Why the US funding model will cause UK institutions more harm than good.

It is no surprise that the new Secretary of State for Business has led the charge to reduce the number of people going to university. To the chagrin of many Liberal-Democrats at the time, this is precisely what Vince Cable said in Opposition. The cut in additional student numbers will do little for the social mobility which is allegedly a lynchpin of the Coalition’s higher education agreement. Universities now have to manage a £1bn reduction in funding with David Willetts implying that student support is a burden on the taxpayer. Are these good enough reasons to transport the US model for the funding of higher education to England as David Blanchflower suggests (The case for higher university fees)?

The answer is almost certainly no. Unlike their US counterparts, the UK universities which are arguing for higher fees do not want to become private institutions. Instead they want to have their cake and eat it: taxpayer funding for teaching, research, fee loans and student support with the university then given the right to charge additional fees either upfront or funded by additional fee loans financed by bonds and commercial providers.

It is no surprise that the universities which want to compete on price and quality on the back of state funding are the ones which have the most socially exclusive profiles. By ‘quality’ they do not mean standards but quality of the ‘student experience’ based on small campuses where students study away from home and full-time. This is very far removed from the experience of the majority of the UK’s two million students, over 40% of whom study part-time, many of whom have to work to pay their way and some of whom live at home to save money.

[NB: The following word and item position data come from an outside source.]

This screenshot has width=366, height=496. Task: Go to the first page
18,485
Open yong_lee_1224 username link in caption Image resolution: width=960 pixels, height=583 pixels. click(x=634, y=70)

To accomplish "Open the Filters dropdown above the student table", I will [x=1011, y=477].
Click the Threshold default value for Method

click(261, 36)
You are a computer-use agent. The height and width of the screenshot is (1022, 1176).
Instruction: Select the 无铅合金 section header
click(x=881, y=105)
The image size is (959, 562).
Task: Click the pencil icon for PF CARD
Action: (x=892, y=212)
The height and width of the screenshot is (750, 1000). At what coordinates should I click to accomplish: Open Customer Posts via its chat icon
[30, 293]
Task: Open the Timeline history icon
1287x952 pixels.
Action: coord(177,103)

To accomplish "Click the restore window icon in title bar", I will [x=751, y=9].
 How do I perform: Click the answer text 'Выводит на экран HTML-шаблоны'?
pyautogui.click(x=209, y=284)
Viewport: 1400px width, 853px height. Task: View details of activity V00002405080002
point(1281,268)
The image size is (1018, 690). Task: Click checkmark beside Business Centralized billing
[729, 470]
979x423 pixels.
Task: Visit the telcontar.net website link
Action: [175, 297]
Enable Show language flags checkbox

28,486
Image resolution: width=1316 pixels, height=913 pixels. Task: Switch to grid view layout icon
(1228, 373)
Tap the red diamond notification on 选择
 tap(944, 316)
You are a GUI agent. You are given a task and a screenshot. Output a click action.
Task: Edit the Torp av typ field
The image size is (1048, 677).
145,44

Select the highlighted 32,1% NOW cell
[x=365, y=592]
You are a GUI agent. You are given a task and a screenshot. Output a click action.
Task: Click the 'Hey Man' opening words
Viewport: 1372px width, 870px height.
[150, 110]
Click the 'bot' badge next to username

A quasi-US style system would be certain to deliver inequity for the majority of the UK’s higher education students. Like American healthcare, it would have outcomes which would be neither as equitable nor as productive as the UK’s current system. In particular, a market based on state funding with higher tuition fees backed by private finance will have the inevitable outcome of delivering less resource to the universities which contribute most to social mobility. This is not a policy which the left would advocate for schools. Why should it be an acceptable outcome for UK universities and students?

The Westminster Government could easily create a fairer funding system. By introducing a small (1-2%) real rate of interest on student loans similar to that applied in countries such as Norway, Denmark and Sweden and by extending the period when graduates in England repay a contribution to the costs of their higher education, the Exchequer would benefit by £1bn per year. This would be enough to fund many more students, avoid the cuts in higher education imposed by the deficit hawks and even extend fee and maintenance loans to part-time students who currently still have to pay their fees upfront. Fairer funding for all is on the table if the Government (and the Opposition) want to pursue it.

Pam Tatlow is Chief Executive of the university think-tank million+.